--- Task material Enclosed Below ---

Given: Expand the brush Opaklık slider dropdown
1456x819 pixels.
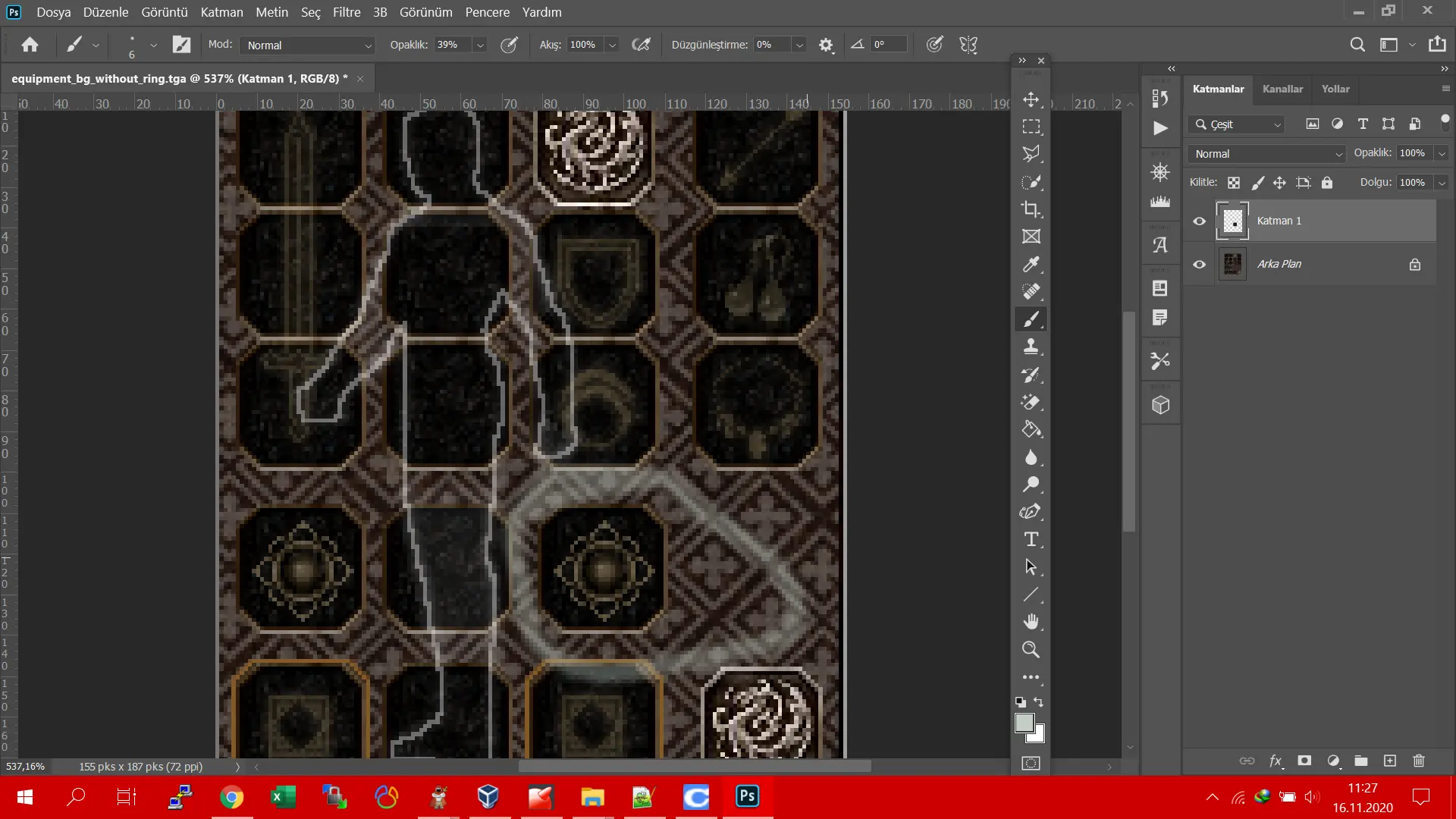Looking at the screenshot, I should 480,46.
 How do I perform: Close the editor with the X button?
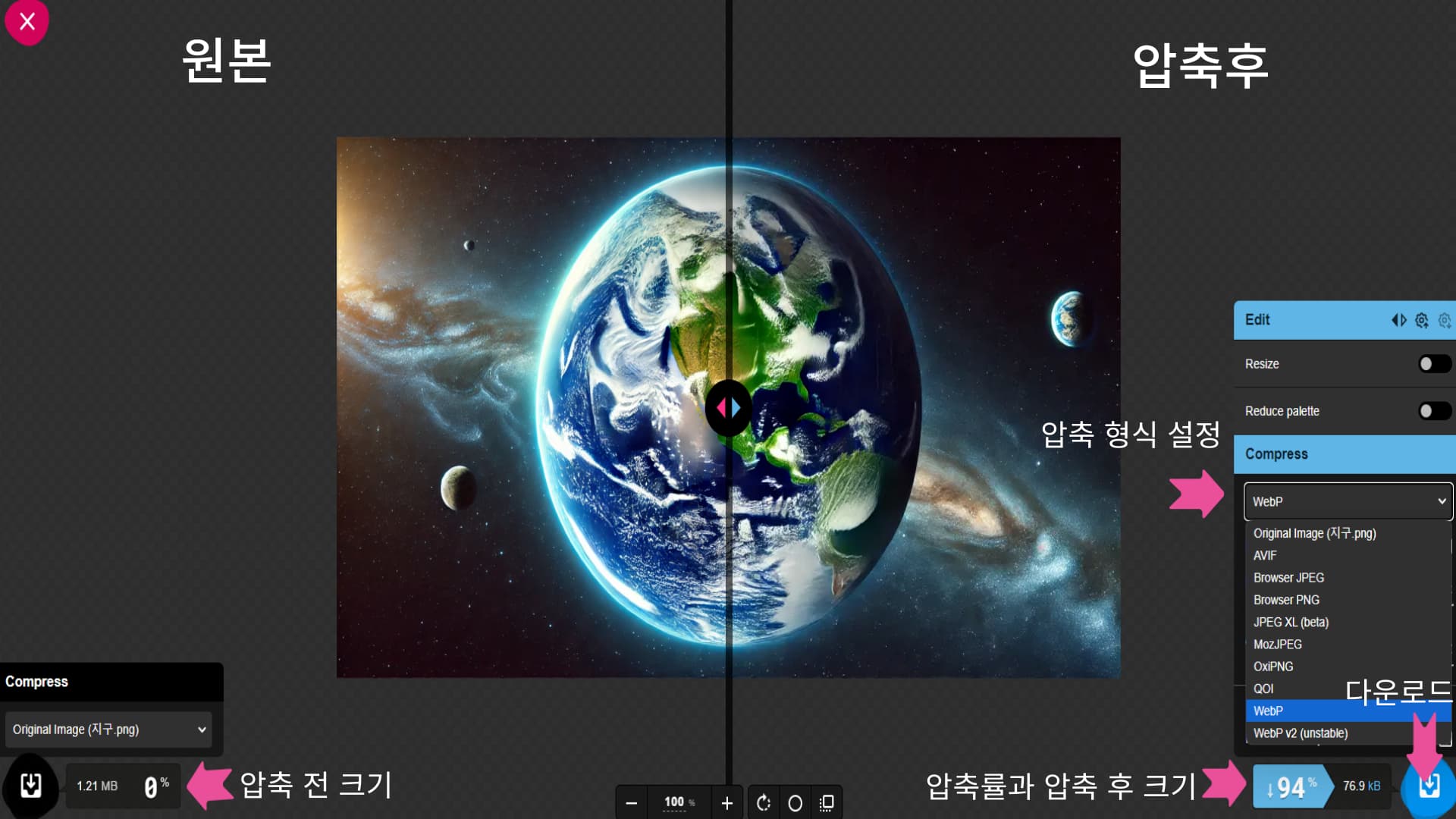(x=27, y=22)
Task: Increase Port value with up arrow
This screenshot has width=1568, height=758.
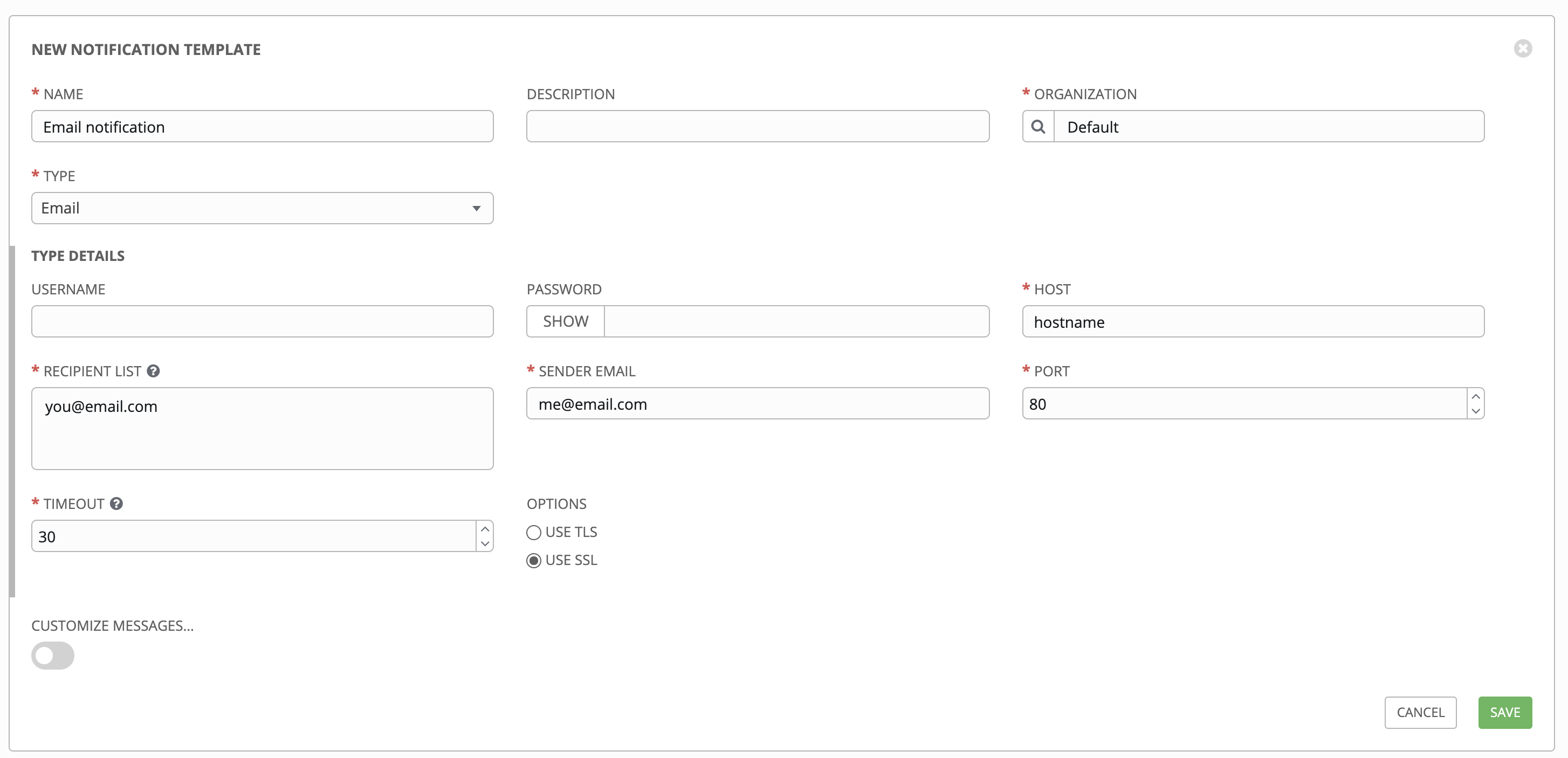Action: (x=1475, y=396)
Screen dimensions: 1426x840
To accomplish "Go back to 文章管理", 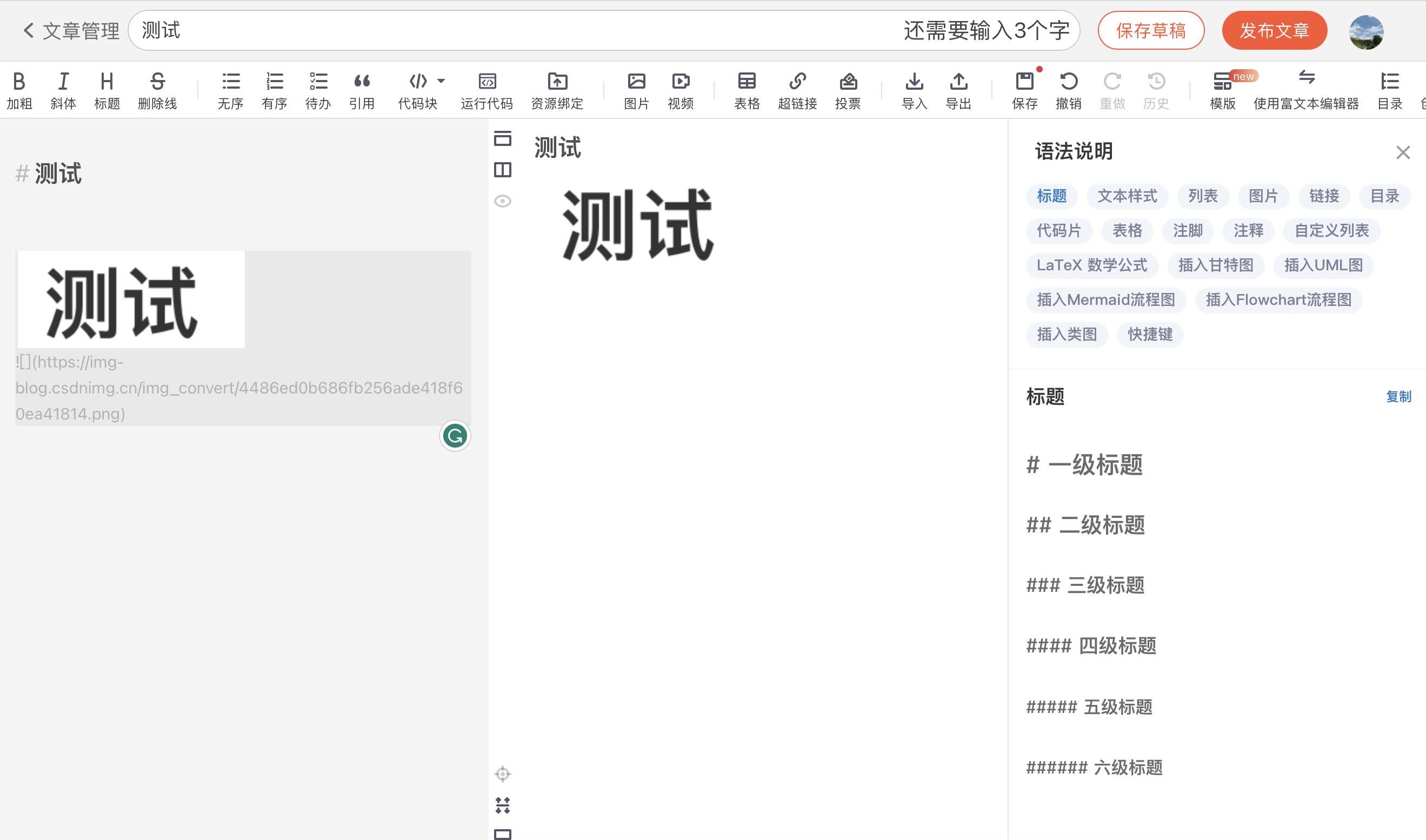I will coord(71,31).
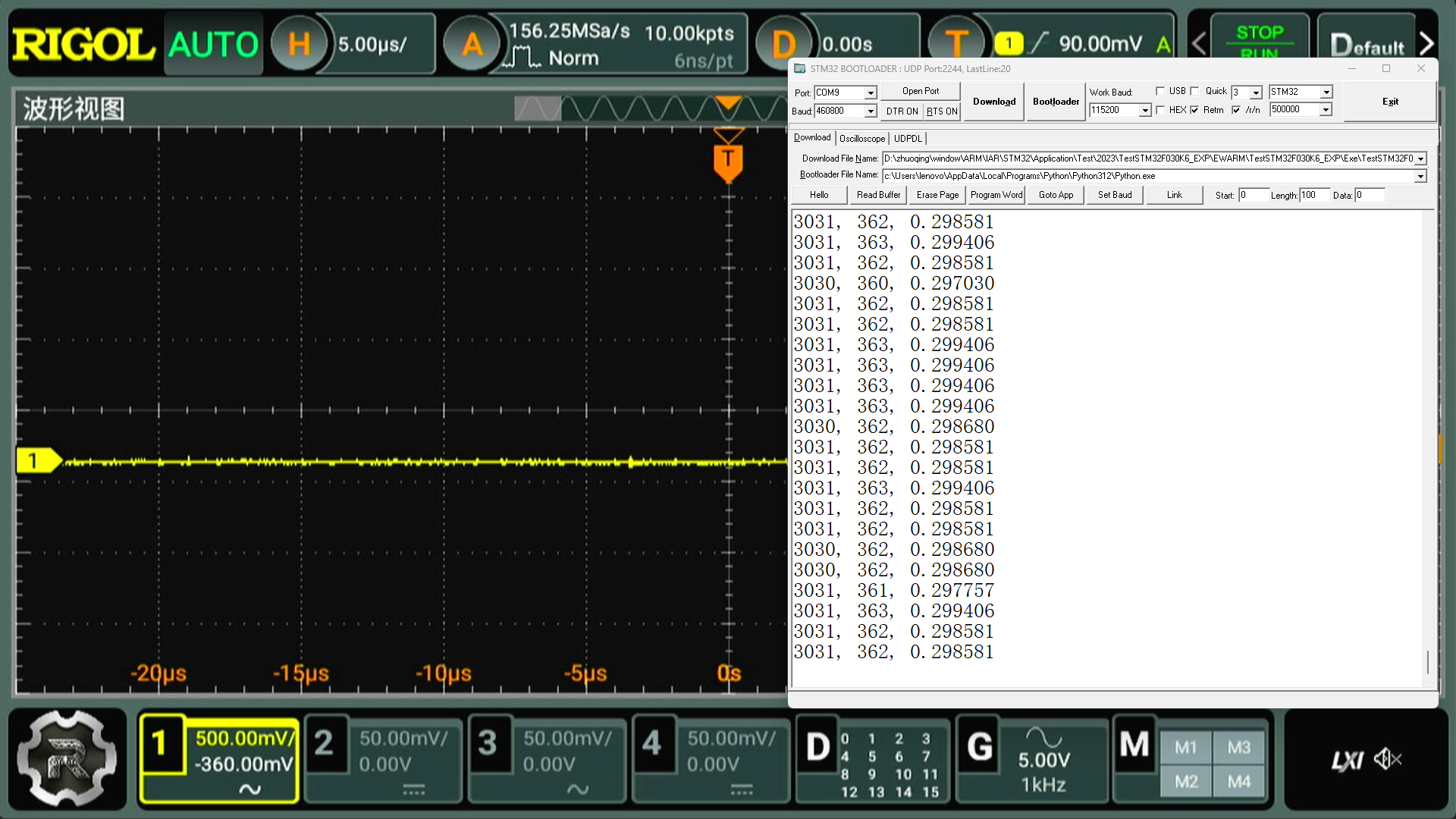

--- End of Enclosed Task material ---

> Your task
Here the job is to copy the listing above word for word, starting at the line with "1456x819 pixels." and ending at the line with "Screen dimensions: 1426x840", and to leave out the pictures.

> Expected output
1456x819 pixels.
Looking at the screenshot, I should 480,46.
 How do I perform: Close the editor with the X button?
(x=27, y=22)
Task: Increase Port value with up arrow
This screenshot has width=1568, height=758.
Action: (x=1475, y=396)
Screen dimensions: 1426x840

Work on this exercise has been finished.